God called us off of the mission field when He opened the door for my parents to become professors in the Missions Department at Baptist Bible College. They spent 20 years sharing their vision and the biblical foundation for missions with countless students. “The God of the Old Testament is a missionary God,” is a statement they all remember well. Although my dad was a missionary kid himself and has always had a desire to go back to the field, he understood he could do more for the cause of Christ by training hundreds of people to go than if he went himself.

During the time he spent teaching at BBC, he became the pastor of a rural church after their pastor was killed in a tragic accident. Through the church, my parents were able to extend their reach by training young couples headed into ministry. Their heart has always been to train and send for the cause of Christ.
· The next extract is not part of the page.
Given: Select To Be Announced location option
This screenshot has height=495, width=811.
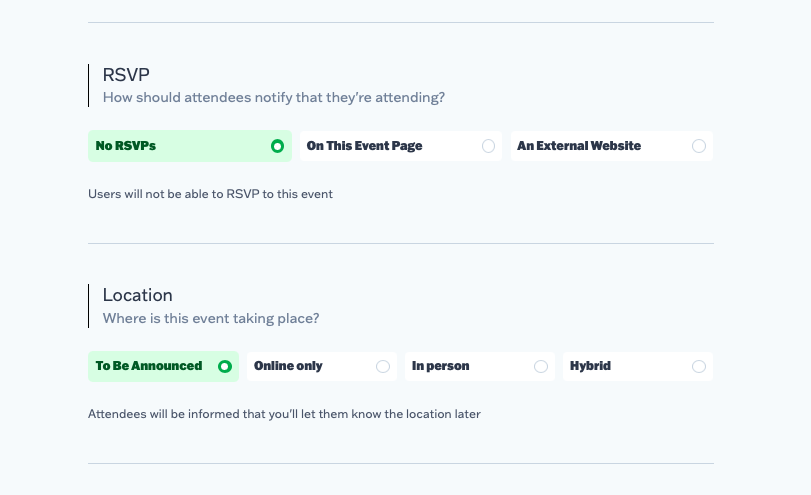Looking at the screenshot, I should coord(149,366).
About five years ago, everything changed.

As a result of several traumatic events in his life, my dad suffered a brain injury. The medical professionals have called it a “stroke-like event.” His official diagnosis, which is supported by the symptoms we have seen, is Dementia. This brain disease has caused him to lose his ability to communicate and to interact with the present world. Although he speaks, sometimes in English and sometimes in Spanish, his words are jumbled and rarely make a coherent thought. Many days he believes himself to be a young man or a child still on the mission field with his parents. Several times he has grieved the passing of his dad over again because he doesn’t remember it happened.

One thing that has not changed is his tenderness toward the Gospel. Many times he has made himself understood when he is burdened for the lost and dying world. He makes sure those around him have heard the truth of Scripture. He cries tears of happiness when he thinks of all the missionaries serving Christ today. My dad spent his life in the business of communicating the love of Christ, and, although he has lost that ability, his burden for the lost is still so evident.

My sister reminded me today of 2 Corinthians 4:17 “For this light momentary affliction is preparing for us an eternal weight of glory beyond all comparison” (ESV). We pray daily for God to heal my dad, and we pray believing that He will. It may not be on this earth, but my daddy will be healed someday. In the meantime, I’m grateful to get to share his legacy with you.

Please pray for our family as we face the daily battles of this situation, and especially pray for my mom as the wedding vows she took 48 years ago, “for better or for worse, in sickness and in health,” are present with her every day. She has lost her spouse, her companion, her best friend, and her leader. He is physically present, but gone in every other way.

Are you facing a “light affliction” today?

Have you lost hope in your situation? Remember your life is only a “mist that appears for a little time and then vanishes” (James 4:14, ESV). And when this life ends, we will have eternity to spend in the perfect presence of Jesus Christ, our Lord and Savior. I challenge you to live with the end in mind and stay the course. God will reward your faithfulness.